** start of Records for this exercise **

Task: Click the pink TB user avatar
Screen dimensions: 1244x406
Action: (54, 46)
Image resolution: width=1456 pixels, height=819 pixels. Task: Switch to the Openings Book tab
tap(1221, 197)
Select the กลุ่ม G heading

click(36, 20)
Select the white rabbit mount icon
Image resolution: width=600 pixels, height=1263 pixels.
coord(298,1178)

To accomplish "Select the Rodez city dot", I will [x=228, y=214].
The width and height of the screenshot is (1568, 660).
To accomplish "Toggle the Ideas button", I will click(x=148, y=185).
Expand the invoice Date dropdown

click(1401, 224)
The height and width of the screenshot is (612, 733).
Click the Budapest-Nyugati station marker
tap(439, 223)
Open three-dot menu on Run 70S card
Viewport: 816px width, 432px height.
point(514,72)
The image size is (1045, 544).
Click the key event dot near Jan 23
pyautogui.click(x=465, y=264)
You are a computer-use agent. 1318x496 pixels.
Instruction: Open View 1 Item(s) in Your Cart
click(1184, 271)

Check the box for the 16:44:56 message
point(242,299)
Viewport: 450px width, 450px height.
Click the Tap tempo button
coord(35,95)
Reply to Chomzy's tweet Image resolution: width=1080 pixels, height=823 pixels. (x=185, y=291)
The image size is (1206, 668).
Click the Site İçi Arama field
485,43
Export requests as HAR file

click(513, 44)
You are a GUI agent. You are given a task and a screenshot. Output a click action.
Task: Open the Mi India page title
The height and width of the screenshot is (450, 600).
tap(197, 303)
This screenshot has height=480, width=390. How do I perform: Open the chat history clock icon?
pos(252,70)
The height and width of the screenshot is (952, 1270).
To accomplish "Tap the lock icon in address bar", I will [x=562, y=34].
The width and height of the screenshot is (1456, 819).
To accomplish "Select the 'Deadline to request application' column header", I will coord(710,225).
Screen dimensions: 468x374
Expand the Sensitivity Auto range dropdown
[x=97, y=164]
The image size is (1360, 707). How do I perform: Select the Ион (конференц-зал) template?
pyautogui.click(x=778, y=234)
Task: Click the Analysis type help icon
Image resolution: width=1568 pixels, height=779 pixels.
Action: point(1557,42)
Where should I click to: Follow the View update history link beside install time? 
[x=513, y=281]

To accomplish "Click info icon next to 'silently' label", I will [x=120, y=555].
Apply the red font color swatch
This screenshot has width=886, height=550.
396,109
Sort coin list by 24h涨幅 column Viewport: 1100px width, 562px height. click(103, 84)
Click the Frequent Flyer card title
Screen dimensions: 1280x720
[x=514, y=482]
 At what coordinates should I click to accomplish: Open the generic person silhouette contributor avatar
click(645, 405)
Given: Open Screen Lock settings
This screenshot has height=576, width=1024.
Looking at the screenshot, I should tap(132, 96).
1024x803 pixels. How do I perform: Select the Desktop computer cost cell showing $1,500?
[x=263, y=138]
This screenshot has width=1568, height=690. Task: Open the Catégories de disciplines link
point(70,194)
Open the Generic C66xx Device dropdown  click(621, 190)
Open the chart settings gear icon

** end of Records for this exercise **

### Directions for this task
Put the lines above into a numbered list, leaving out the blank ones.

### Written answer
1. Task: Click the pink TB user avatar
2. Screen dimensions: 1244x406
3. Action: (54, 46)
4. Image resolution: width=1456 pixels, height=819 pixels. Task: Switch to the Openings Book tab
5. tap(1221, 197)
6. Select the กลุ่ม G heading
7. click(36, 20)
8. Select the white rabbit mount icon
9. Image resolution: width=600 pixels, height=1263 pixels.
10. coord(298,1178)
11. To accomplish "Select the Rodez city dot", I will [x=228, y=214].
12. The width and height of the screenshot is (1568, 660).
13. To accomplish "Toggle the Ideas button", I will click(x=148, y=185).
14. Expand the invoice Date dropdown
15. click(1401, 224)
16. The height and width of the screenshot is (612, 733).
17. Click the Budapest-Nyugati station marker
18. tap(439, 223)
19. Open three-dot menu on Run 70S card
20. Viewport: 816px width, 432px height.
21. point(514,72)
22. The image size is (1045, 544).
23. Click the key event dot near Jan 23
24. pyautogui.click(x=465, y=264)
25. You are a computer-use agent. 1318x496 pixels.
26. Instruction: Open View 1 Item(s) in Your Cart
27. click(1184, 271)
28. Check the box for the 16:44:56 message
29. point(242,299)
30. Viewport: 450px width, 450px height.
31. Click the Tap tempo button
32. coord(35,95)
33. Reply to Chomzy's tweet Image resolution: width=1080 pixels, height=823 pixels. (x=185, y=291)
34. The image size is (1206, 668).
35. Click the Site İçi Arama field
36. 485,43
37. Export requests as HAR file
38. click(513, 44)
39. You are a GUI agent. You are given a task and a screenshot. Output a click action.
40. Task: Open the Mi India page title
41. The height and width of the screenshot is (450, 600).
42. tap(197, 303)
43. This screenshot has height=480, width=390. How do I perform: Open the chat history clock icon?
44. pos(252,70)
45. The height and width of the screenshot is (952, 1270).
46. To accomplish "Tap the lock icon in address bar", I will [x=562, y=34].
47. The width and height of the screenshot is (1456, 819).
48. To accomplish "Select the 'Deadline to request application' column header", I will coord(710,225).
49. Screen dimensions: 468x374
50. Expand the Sensitivity Auto range dropdown
51. [x=97, y=164]
52. The image size is (1360, 707). How do I perform: Select the Ион (конференц-зал) template?
53. pyautogui.click(x=778, y=234)
54. Task: Click the Analysis type help icon
55. Image resolution: width=1568 pixels, height=779 pixels.
56. Action: point(1557,42)
57. Where should I click to: Follow the View update history link beside install time? 
58. [x=513, y=281]
59. To accomplish "Click info icon next to 'silently' label", I will [x=120, y=555].
60. Apply the red font color swatch
61. This screenshot has width=886, height=550.
62. 396,109
63. Sort coin list by 24h涨幅 column Viewport: 1100px width, 562px height. click(103, 84)
64. Click the Frequent Flyer card title
65. Screen dimensions: 1280x720
66. [x=514, y=482]
67.  At what coordinates should I click to accomplish: Open the generic person silhouette contributor avatar
68. click(645, 405)
69. Given: Open Screen Lock settings
70. This screenshot has height=576, width=1024.
71. Looking at the screenshot, I should tap(132, 96).
72. 1024x803 pixels. How do I perform: Select the Desktop computer cost cell showing $1,500?
73. [x=263, y=138]
74. This screenshot has width=1568, height=690. Task: Open the Catégories de disciplines link
75. point(70,194)
76. Open the Generic C66xx Device dropdown  click(621, 190)
77. Open the chart settings gear icon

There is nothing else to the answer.